● **Text**

You're both funny, though Vince is closer to reality for the scale of
machines he's talking about. The vendor kernel on these behemoths is a
patched SLES11 kernel based on 2.6.18, and paint does indeed dry faster
than changes to that kernel occur.

It pains me that this is the case, but the vendor doesn't have the
resources to keep up-to-date, and even if they did, it's not clear that
the users would want them to do so -- you take risk with the changes,
and a small performance regression can end up costing them hundreds of
thousand CPU-hours, which is a problem when you have a budget in the low
millions -- all of which are needed to reach your science goals. Sure,
you may get some improvements, but there's risk.

> Because i marked this fix for a -stable backport so it will automatically
> propagate into all currently maintained stable kernels.

That's wonderful, but doesn't address the situation Vince finds himself
in, and he's not alone. We just don't get kernel updates, as much as we
might like to. If the behavior is in user-space, then the library
developers can fix it quickly, and users can pull it into their
applications without waiting for a scheduled maintenance period. We try
not to take maintenance periods unless we need to clean up hardware
issues, as the primary function of the machine is CPU-hours for science
runs. It takes an hour or more to reboot the machine without needing to
perform any software updates, and that hour equals 224,000 CPU-hours
that could be better spent.

> > As a performance counter library developer, it is a bit frustrating having
> > to keep a compatibility matrix in my head of all the perf events
> > shortcomings. Especially since the users tend not to have admin access on
> > their machines. Need to have at least 2.6.33 if you want multiplexing.
>
> Admins of restrictive environments are very reluctant to update _any_ system
> component, not just the kernel - and that includes instrumentation
> tools/libraries.
>
> In fact often the kernel gets updated more frequently, because it's so
> central.

Quite the reverse here, we update compilers and libraries quite often,
and we have a system in place that keeps the old versions in place.
There are often odd interdependencies between the libraries, and
particular science applications often require a specific version to run.
Upgrading libraries is fairly painless for us, and we can do it without
making the system unavailable to users.

Word and element location records
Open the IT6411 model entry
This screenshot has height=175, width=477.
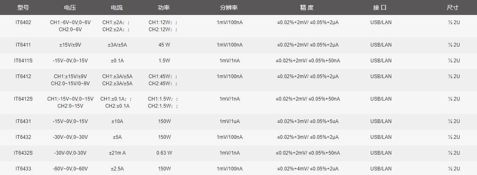point(23,45)
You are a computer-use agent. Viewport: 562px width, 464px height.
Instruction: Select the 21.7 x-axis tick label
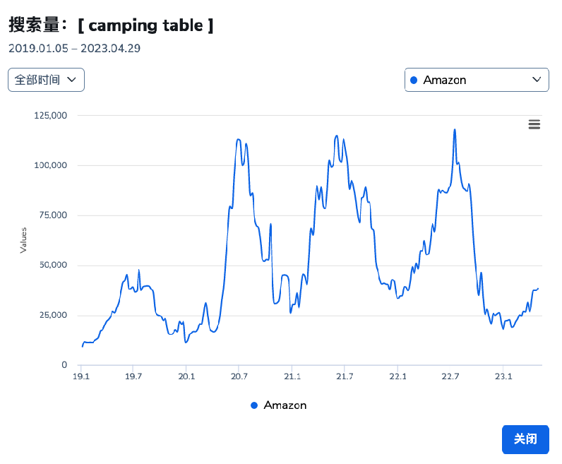pyautogui.click(x=345, y=376)
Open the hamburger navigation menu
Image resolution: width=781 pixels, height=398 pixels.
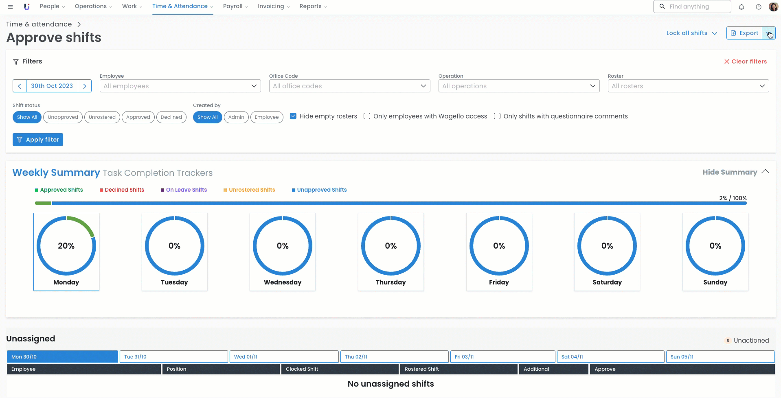point(10,7)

● **To be done**
**A.** Update the message on kernel updates from the words "Quite the reverse" through "unavailable to users.", replacing "compilers" with "toolchains".
**B.** According to the message on kernel updates, how many CPU-hours does one hour spent rebooting the machine equal?
**C.** Decide whether each statement agrees with the message on kernel updates: (i) The vendor kernel is based on 2.6.18. (ii) Upgrading libraries requires making the system unavailable to users. (iii) Multiplexing requires at least version 2.6.33.
Use only the message on kernel updates for the answers.

● **The answers**
**A.**
Quite the reverse here, we update toolchains and libraries quite often,
and we have a system in place that keeps the old versions in place.
There are often odd interdependencies between the libraries, and
particular science applications often require a specific version to run.
Upgrading libraries is fairly painless for us, and we can do it without
making the system unavailable to users.

**B.** 224,000 CPU-hours

**C.**
(i) Yes: "a patched SLES11 kernel based on 2.6.18"
(ii) No: "we can do it without making the system unavailable to users"
(iii) Yes: "Need to have at least 2.6.33 if you want multiplexing."